[Exercise data — start]
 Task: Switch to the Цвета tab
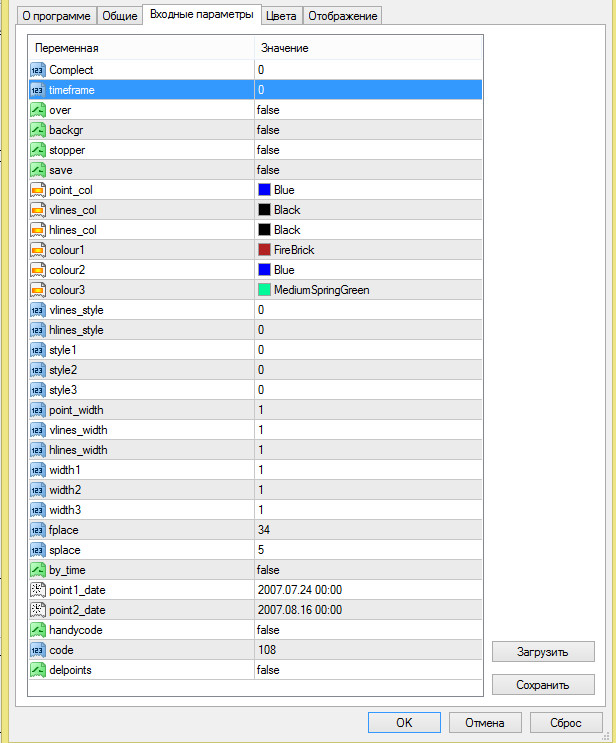click(x=281, y=16)
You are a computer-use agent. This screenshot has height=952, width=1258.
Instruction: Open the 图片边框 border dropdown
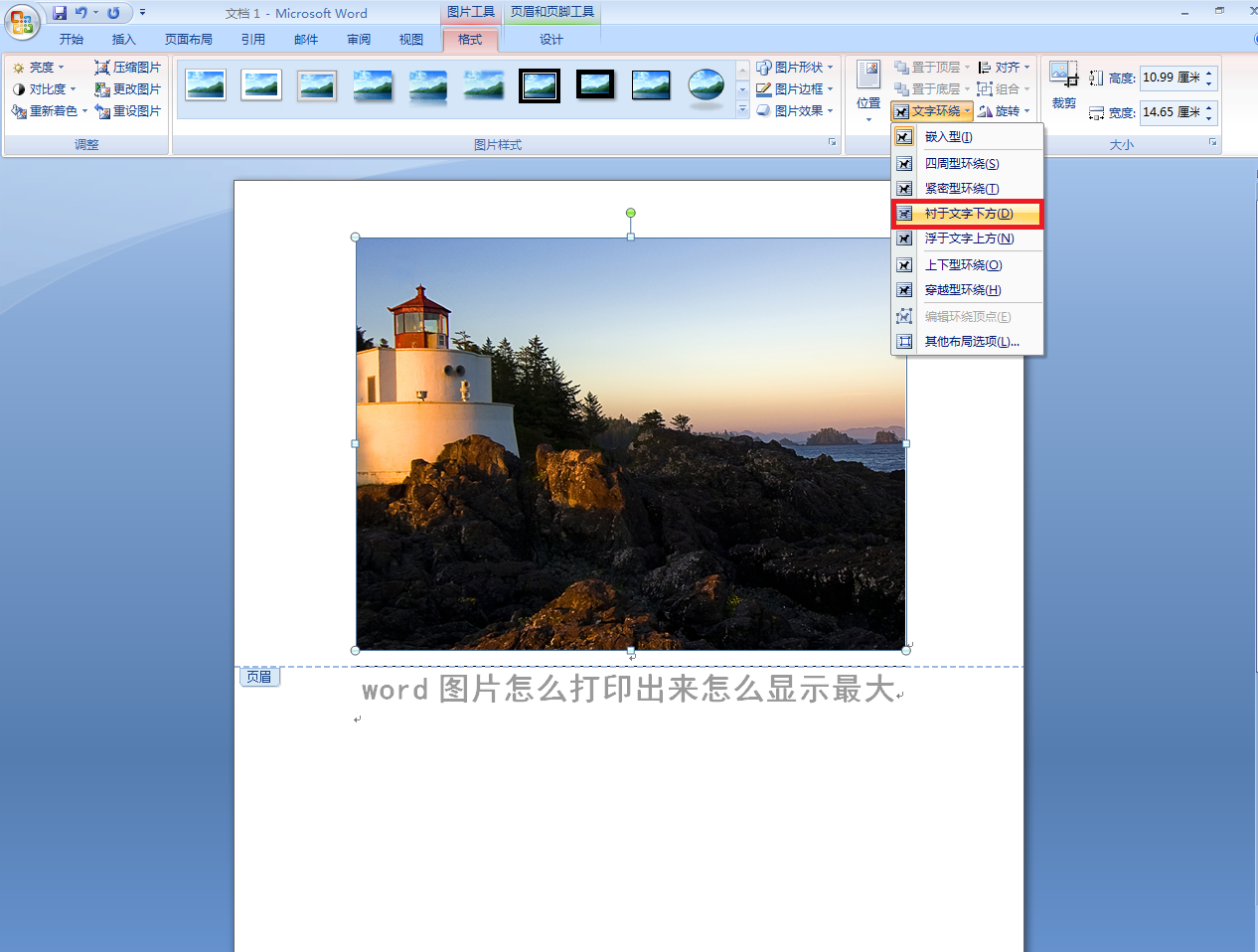pos(795,89)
[Exercise data — finish]
**Directions**
Write out the records shown above exactly, but do not include any images.

**Task output**
 Task: Switch to the Цвета tab
click(x=281, y=16)
You are a computer-use agent. This screenshot has height=952, width=1258.
Instruction: Open the 图片边框 border dropdown
pos(795,89)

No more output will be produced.